Communities and pioneer schools in this book
Battle Ground (original)
Battle Ground (later)
Where are the 41 communities included in this book?
Primarily the area included is the present day Battle Ground School District which is geographically one of the largest school districts in the state of Washington with about 300 square miles. Originally Clark County and much of rural Pacific Northwest was made up of hundreds of one and two-room school houses each one within a separate school district.
As the population grew, more classrooms were required. Children needed a broader education with expanded opportunities. The educational structure became inefficient. The state office of Superintendent of Education began allowing, in fact encouraging districts to consolidate with larger districts.
With consolidations small communities lost their community centers. With the loss of social life came the loss of community identity.
Battle Ground . . . In and Around provides photos and information about these early communities. Included is a listing of early school district consolidation dates and their changing state-assigned numbers. Most of the consolidations recorded here took place im the 1940s and 1950s. Nearly all small districts in north and central Clark County converged into what is now one expansive Battle Ground School District.
In the back of the book are mini-maps showing known locations of pre-consolidation schoolhouses.
Some small communities grew to become business centers
Not all communities lost their identity. Yacolt and Battle Ground became incorporated cities. Amboy and Brush Prairie are business centers. Fargher Lake, Manor, and Meadow Glade also offer services.

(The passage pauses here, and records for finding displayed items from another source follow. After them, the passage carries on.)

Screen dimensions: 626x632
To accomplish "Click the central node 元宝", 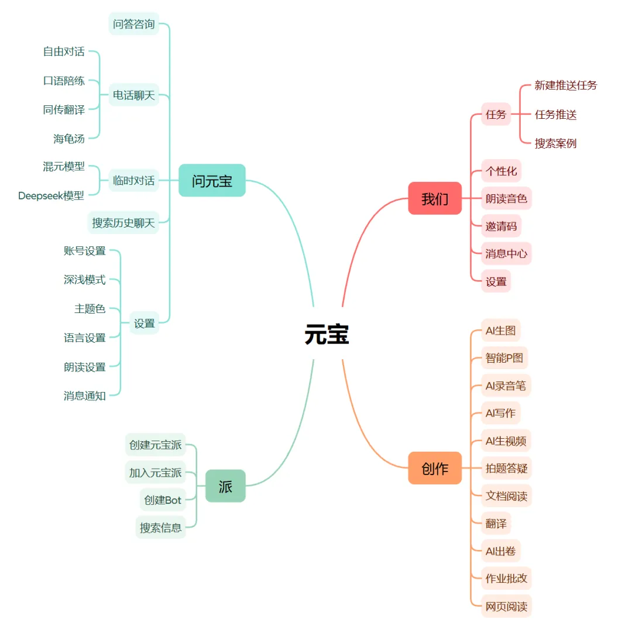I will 327,335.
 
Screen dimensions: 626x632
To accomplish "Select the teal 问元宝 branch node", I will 212,180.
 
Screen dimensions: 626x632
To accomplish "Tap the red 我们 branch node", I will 435,198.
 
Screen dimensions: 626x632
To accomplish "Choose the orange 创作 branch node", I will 435,468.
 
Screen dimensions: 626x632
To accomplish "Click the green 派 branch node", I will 225,486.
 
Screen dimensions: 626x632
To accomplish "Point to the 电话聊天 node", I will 134,95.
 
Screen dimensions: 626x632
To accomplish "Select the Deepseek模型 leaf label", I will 51,195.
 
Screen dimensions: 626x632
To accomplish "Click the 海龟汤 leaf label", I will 69,139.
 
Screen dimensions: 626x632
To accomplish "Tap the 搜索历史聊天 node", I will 123,222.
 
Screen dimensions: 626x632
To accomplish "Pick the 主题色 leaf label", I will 90,308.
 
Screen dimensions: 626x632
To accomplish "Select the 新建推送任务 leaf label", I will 566,85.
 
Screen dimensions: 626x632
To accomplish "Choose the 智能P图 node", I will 504,357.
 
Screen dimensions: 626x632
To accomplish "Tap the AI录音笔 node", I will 506,386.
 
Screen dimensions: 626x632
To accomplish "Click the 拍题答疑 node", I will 506,468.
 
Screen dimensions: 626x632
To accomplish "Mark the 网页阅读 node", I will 506,606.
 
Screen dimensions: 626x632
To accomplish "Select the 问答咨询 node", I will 134,24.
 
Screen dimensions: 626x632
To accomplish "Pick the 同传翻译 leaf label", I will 64,109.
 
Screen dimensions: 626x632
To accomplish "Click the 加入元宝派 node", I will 156,472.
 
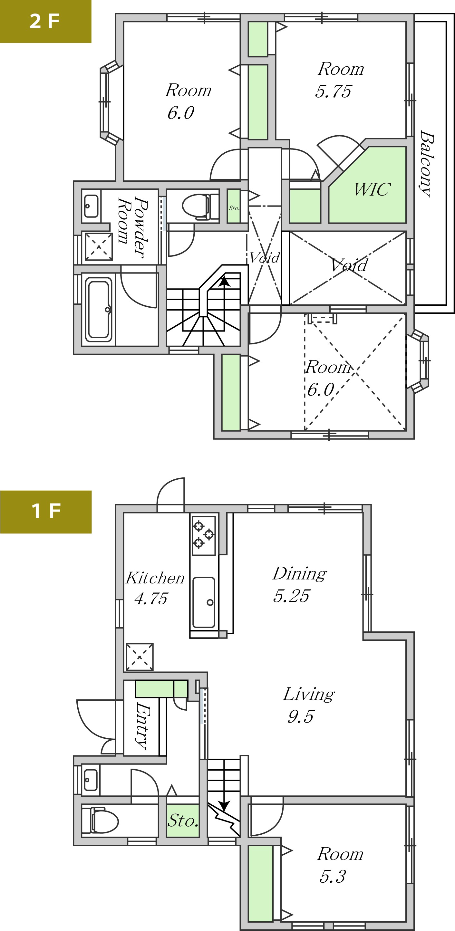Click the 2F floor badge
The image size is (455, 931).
(x=45, y=21)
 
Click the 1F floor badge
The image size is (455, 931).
(x=46, y=512)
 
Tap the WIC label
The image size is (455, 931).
(x=372, y=189)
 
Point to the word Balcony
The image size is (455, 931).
(x=426, y=163)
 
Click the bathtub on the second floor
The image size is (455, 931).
(x=98, y=309)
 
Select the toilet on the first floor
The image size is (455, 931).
(x=100, y=821)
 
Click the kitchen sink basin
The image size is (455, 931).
(x=204, y=602)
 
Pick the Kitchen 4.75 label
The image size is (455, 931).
(x=155, y=588)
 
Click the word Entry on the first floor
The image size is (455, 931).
(x=142, y=725)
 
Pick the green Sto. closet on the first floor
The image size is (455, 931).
(x=183, y=821)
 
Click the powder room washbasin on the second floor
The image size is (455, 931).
(x=91, y=206)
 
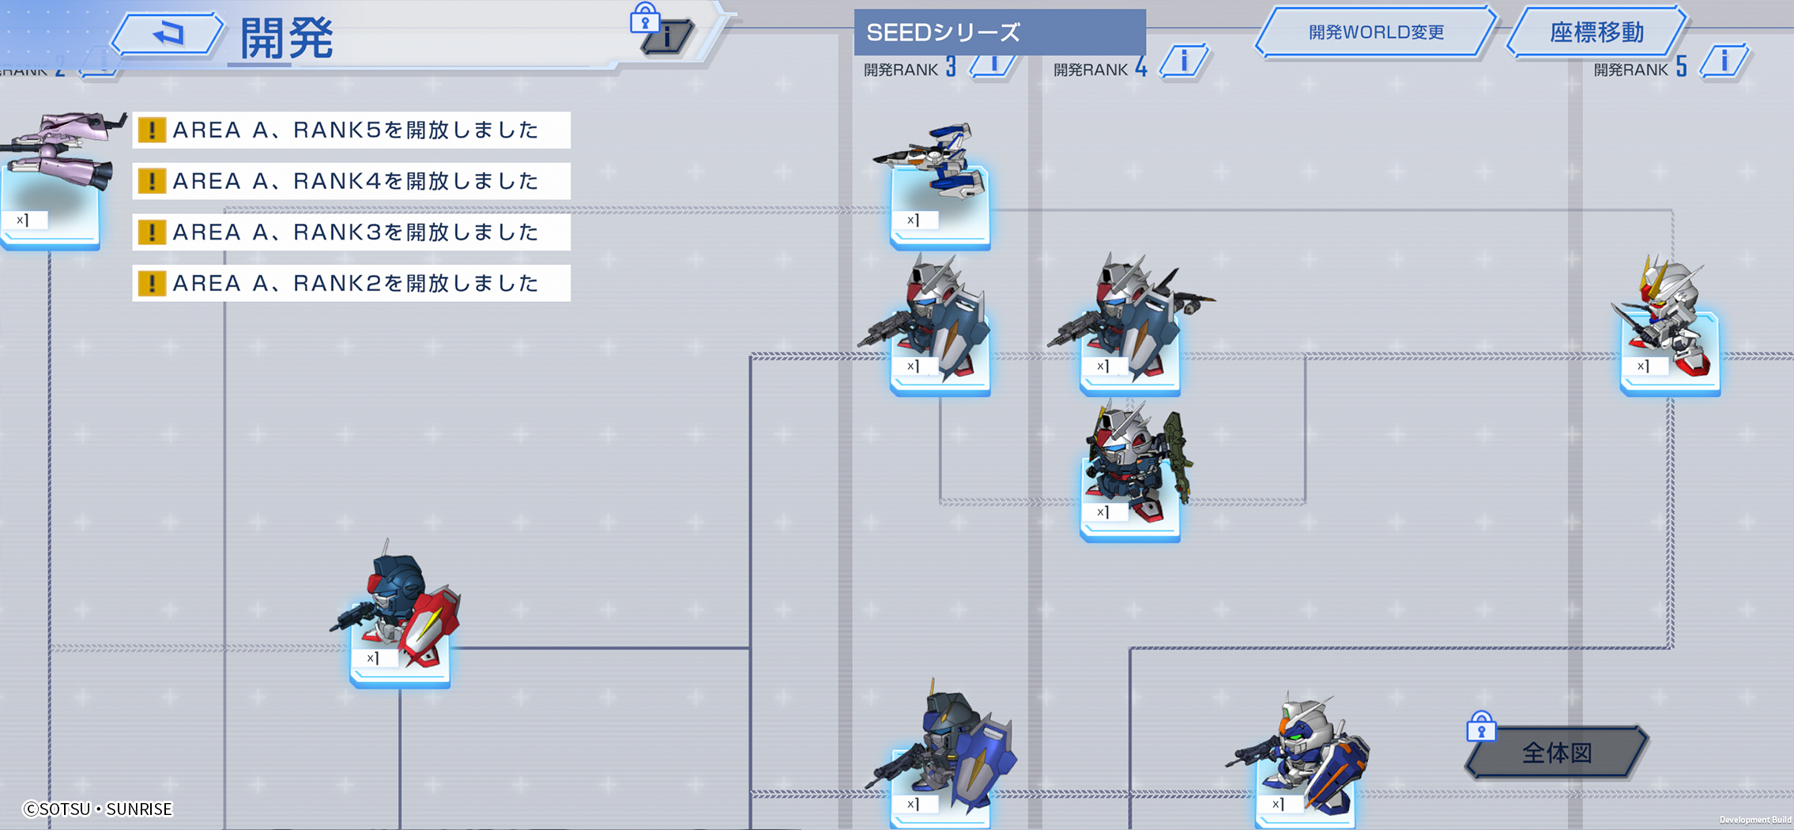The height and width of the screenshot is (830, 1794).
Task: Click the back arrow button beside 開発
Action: (x=168, y=34)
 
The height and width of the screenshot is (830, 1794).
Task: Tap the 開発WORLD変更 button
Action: (x=1376, y=32)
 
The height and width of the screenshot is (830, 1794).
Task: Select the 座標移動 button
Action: (x=1596, y=32)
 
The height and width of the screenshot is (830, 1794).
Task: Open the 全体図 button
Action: (x=1556, y=753)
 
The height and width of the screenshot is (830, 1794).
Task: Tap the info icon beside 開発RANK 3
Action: (x=993, y=63)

BGSD schools receive books
The author recently presented 14 copies of Battle Ground . . . In and Around to the school board for distribution to each school in the district.
Battle Ground's naming
Because this volume is based on photos and there were none taken of the 1855 confrontation, the story of the "non-battle" is not included in this book. Pioneers had not yet inhabited the site for which the area was named.
With the purchase of each book, a pamphlet telling the story is often included - courtesy of Friends of the Battle Ground Library.
Mural replaces wooden sign
When the 1972 wooden sign began to deteriorate, it was replaced with a mural near Andersen Dairy's entrance. Left to right: Kara McGee, artist; Louise Tucker, author; and Valerie Huey and Terry Grendahl, members of GFWC-Battle Ground (financiers of the mural).